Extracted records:
********************
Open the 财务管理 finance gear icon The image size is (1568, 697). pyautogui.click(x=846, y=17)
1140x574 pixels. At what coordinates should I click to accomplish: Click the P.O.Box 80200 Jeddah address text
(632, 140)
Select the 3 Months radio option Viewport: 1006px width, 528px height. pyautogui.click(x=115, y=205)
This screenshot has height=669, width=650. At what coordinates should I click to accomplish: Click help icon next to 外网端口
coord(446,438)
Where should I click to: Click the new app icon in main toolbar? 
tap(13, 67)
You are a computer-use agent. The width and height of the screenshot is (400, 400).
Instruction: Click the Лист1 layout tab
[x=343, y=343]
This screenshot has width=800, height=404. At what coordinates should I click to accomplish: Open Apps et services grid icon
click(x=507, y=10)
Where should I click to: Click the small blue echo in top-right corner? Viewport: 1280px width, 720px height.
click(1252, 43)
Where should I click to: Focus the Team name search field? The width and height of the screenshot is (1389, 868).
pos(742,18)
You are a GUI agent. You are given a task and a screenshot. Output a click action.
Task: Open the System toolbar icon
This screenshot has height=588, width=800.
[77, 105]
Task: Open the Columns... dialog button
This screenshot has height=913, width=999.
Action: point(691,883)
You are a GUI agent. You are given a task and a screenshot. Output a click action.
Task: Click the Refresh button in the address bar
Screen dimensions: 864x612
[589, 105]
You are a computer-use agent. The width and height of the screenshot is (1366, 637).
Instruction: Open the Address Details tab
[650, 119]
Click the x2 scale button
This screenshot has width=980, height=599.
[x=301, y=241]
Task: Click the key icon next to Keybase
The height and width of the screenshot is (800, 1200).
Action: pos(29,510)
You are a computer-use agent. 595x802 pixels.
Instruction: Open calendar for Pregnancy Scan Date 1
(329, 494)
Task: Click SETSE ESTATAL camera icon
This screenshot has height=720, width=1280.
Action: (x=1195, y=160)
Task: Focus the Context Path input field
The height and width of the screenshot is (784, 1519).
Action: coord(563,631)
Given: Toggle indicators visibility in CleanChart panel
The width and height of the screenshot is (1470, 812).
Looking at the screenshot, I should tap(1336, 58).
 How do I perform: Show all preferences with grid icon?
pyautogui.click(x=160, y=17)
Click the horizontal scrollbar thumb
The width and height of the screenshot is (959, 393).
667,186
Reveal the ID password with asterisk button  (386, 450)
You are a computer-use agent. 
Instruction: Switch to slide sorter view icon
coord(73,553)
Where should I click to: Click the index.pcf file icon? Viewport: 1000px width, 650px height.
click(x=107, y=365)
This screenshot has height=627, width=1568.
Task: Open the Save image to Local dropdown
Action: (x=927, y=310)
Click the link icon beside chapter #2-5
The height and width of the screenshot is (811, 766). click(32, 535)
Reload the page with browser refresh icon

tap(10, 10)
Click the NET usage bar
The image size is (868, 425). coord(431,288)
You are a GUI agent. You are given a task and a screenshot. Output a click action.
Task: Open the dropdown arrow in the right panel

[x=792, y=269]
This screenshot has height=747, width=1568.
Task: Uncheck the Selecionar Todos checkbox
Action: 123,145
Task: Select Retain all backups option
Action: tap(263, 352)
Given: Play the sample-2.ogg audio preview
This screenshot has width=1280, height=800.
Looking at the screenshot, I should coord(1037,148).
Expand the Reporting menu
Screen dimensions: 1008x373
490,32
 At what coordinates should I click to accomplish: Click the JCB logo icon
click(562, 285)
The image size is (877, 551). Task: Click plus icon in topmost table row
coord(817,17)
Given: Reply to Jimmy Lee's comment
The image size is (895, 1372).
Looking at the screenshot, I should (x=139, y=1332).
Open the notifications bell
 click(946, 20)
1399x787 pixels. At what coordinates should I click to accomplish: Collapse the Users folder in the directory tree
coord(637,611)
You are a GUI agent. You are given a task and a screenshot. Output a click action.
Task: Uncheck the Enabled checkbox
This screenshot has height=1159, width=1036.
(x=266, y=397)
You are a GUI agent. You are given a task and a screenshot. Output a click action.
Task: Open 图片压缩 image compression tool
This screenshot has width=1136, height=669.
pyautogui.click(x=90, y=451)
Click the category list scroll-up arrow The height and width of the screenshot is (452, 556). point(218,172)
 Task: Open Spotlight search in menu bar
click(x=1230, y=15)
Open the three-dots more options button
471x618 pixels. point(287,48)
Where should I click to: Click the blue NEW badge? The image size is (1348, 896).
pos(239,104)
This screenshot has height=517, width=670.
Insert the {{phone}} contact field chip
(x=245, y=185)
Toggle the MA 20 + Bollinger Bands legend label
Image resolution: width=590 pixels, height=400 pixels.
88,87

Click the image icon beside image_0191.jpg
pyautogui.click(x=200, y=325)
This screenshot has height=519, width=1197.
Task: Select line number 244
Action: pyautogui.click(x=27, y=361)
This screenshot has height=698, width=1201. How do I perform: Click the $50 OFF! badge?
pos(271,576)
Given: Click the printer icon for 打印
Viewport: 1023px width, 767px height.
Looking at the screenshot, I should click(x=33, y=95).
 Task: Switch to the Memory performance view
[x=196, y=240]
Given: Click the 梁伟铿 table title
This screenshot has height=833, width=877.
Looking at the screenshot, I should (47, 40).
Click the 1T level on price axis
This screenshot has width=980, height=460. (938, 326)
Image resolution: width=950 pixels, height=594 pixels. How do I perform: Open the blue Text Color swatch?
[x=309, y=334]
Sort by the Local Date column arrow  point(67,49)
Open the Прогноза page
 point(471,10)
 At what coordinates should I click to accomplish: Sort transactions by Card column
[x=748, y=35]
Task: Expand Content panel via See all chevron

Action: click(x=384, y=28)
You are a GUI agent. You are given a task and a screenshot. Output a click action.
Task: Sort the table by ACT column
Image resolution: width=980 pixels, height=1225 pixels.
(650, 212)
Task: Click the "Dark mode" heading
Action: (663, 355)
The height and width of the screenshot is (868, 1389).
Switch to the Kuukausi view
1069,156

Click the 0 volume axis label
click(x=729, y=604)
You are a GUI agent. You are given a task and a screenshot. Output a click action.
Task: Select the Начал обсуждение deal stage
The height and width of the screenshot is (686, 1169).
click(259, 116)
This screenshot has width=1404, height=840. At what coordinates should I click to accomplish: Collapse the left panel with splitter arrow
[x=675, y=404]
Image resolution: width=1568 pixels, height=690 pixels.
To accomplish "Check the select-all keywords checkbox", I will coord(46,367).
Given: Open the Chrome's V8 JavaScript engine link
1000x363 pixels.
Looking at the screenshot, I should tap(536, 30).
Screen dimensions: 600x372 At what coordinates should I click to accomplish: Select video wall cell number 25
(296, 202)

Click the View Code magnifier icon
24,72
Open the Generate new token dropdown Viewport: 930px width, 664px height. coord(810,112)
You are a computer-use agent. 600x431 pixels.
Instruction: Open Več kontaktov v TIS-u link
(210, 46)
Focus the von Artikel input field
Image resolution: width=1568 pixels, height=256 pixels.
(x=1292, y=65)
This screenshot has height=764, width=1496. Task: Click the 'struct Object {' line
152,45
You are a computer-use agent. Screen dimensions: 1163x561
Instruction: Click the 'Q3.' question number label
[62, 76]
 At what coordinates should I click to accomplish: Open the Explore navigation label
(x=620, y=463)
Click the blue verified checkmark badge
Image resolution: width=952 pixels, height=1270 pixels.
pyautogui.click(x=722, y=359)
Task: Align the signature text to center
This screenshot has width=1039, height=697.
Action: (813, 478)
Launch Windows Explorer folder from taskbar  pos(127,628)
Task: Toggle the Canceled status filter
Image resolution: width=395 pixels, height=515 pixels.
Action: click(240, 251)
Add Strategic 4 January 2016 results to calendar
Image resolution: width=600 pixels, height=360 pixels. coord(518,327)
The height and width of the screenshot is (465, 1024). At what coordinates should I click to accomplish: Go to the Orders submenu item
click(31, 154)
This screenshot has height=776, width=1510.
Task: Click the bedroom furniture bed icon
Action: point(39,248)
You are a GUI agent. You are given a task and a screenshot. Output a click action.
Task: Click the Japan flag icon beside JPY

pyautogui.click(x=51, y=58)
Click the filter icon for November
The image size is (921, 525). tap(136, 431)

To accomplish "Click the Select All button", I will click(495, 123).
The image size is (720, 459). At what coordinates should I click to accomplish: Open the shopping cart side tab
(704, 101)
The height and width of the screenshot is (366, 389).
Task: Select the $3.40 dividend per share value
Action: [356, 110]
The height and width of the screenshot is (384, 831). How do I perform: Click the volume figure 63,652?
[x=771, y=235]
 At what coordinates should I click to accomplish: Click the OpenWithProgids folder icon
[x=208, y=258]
********************
**EXERCISE DETAILS:** Make a copy of each line in the records that has the word "will".

**TASK RESULT:**
To accomplish "Check the select-all keywords checkbox", I will coord(46,367).
To accomplish "Click the Select All button", I will click(495, 123).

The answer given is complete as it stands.